WHAT TO WORK ON:
Please change "Select" to "Choose" in the items starting with the line that contains "Select the blue Raised to Date bar" and going on through the line that contains "Action: click(x=215, y=322)", and give those lines again with nothing else altered.

##### RECORD LIST #####

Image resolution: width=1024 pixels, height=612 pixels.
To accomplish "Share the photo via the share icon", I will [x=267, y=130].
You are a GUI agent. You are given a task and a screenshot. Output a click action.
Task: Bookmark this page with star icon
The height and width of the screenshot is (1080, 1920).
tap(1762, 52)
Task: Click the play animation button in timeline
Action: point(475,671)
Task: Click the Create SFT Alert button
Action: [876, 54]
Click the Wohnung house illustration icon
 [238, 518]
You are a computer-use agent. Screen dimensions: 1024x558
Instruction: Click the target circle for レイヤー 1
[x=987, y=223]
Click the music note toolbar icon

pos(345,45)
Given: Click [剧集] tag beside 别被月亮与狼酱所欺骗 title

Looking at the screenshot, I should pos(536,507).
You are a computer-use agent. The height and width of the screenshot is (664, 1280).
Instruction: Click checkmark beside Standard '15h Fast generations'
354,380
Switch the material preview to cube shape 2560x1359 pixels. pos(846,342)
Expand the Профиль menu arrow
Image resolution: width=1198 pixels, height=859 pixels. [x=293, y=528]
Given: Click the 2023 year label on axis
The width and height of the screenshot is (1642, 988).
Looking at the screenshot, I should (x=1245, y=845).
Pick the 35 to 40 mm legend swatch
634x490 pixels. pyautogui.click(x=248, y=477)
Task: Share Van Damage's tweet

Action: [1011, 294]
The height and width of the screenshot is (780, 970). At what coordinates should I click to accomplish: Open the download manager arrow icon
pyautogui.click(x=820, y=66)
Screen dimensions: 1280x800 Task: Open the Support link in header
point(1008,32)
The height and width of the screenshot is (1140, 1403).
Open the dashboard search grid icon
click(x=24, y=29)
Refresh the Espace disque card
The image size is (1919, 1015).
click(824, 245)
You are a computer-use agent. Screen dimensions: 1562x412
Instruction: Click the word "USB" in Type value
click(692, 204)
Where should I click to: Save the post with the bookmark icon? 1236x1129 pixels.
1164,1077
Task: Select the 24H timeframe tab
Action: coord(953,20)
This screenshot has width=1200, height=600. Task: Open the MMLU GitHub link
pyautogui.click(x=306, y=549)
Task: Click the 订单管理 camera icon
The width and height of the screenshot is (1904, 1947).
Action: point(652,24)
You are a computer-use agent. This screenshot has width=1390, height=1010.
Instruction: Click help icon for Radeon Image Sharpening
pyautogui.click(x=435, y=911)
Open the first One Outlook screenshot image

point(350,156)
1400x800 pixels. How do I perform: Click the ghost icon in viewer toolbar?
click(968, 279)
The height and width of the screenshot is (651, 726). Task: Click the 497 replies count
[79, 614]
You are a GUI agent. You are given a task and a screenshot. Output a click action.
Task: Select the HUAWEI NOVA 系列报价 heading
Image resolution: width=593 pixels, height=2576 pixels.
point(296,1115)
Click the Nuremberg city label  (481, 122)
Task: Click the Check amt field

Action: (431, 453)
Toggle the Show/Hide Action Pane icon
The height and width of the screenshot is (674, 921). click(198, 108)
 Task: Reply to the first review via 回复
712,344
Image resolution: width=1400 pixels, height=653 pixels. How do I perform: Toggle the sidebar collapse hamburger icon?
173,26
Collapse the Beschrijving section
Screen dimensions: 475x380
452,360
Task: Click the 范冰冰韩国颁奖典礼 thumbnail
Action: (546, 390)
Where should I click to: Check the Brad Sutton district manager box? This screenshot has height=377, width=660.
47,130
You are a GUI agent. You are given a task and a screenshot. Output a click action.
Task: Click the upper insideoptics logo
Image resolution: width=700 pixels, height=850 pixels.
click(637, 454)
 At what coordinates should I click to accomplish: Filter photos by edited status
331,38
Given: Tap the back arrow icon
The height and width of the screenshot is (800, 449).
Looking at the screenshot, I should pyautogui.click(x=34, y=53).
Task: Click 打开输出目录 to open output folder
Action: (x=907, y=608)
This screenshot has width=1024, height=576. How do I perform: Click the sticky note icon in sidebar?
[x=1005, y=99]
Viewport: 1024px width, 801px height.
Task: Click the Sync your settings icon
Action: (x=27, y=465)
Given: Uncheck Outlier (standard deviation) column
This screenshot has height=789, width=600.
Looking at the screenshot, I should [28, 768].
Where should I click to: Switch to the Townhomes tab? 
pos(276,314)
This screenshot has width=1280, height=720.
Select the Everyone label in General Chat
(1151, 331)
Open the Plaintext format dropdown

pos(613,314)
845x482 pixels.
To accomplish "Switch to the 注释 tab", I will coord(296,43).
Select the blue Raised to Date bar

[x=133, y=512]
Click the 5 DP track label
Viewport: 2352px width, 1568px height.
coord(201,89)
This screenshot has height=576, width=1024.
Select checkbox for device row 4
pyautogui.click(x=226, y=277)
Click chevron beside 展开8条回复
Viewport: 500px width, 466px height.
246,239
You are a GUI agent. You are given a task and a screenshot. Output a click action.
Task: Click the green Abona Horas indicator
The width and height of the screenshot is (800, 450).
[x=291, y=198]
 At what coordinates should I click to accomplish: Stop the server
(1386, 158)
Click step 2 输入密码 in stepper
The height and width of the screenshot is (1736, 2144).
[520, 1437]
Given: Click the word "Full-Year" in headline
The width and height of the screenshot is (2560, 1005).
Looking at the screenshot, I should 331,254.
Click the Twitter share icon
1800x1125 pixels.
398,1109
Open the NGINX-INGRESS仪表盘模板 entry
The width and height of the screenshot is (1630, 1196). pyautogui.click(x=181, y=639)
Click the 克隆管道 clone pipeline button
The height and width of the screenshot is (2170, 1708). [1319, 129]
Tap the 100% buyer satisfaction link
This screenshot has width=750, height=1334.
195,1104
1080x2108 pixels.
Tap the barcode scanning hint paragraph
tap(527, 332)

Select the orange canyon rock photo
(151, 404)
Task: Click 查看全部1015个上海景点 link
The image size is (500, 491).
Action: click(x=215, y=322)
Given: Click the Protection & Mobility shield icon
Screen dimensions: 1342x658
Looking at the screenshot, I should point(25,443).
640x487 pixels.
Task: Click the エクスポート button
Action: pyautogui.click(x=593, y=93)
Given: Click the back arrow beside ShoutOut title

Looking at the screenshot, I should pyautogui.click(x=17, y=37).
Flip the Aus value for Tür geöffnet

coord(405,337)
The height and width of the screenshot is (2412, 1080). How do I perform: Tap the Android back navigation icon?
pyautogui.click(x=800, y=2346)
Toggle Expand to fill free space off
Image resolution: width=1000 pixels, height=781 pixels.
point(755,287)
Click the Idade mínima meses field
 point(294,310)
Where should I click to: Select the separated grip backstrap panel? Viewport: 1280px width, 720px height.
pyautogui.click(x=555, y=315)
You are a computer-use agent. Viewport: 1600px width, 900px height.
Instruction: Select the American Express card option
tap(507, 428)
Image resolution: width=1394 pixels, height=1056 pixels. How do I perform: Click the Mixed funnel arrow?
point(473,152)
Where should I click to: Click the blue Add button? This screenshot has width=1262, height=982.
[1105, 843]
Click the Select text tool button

#####

FULL RESPONSE:
Choose the blue Raised to Date bar

[x=133, y=512]
Click the 5 DP track label
Viewport: 2352px width, 1568px height.
coord(201,89)
This screenshot has height=576, width=1024.
Choose checkbox for device row 4
pyautogui.click(x=226, y=277)
Click chevron beside 展开8条回复
Viewport: 500px width, 466px height.
246,239
You are a GUI agent. You are given a task and a screenshot. Output a click action.
Task: Click the green Abona Horas indicator
The width and height of the screenshot is (800, 450).
[x=291, y=198]
 At what coordinates should I click to accomplish: Stop the server
(1386, 158)
Click step 2 输入密码 in stepper
The height and width of the screenshot is (1736, 2144).
[520, 1437]
Given: Click the word "Full-Year" in headline
The width and height of the screenshot is (2560, 1005).
Looking at the screenshot, I should 331,254.
Click the Twitter share icon
1800x1125 pixels.
398,1109
Open the NGINX-INGRESS仪表盘模板 entry
The width and height of the screenshot is (1630, 1196). pyautogui.click(x=181, y=639)
Click the 克隆管道 clone pipeline button
The height and width of the screenshot is (2170, 1708). [1319, 129]
Tap the 100% buyer satisfaction link
This screenshot has width=750, height=1334.
195,1104
1080x2108 pixels.
Tap the barcode scanning hint paragraph
tap(527, 332)

Choose the orange canyon rock photo
(151, 404)
Task: Click 查看全部1015个上海景点 link
The image size is (500, 491).
Action: click(x=215, y=322)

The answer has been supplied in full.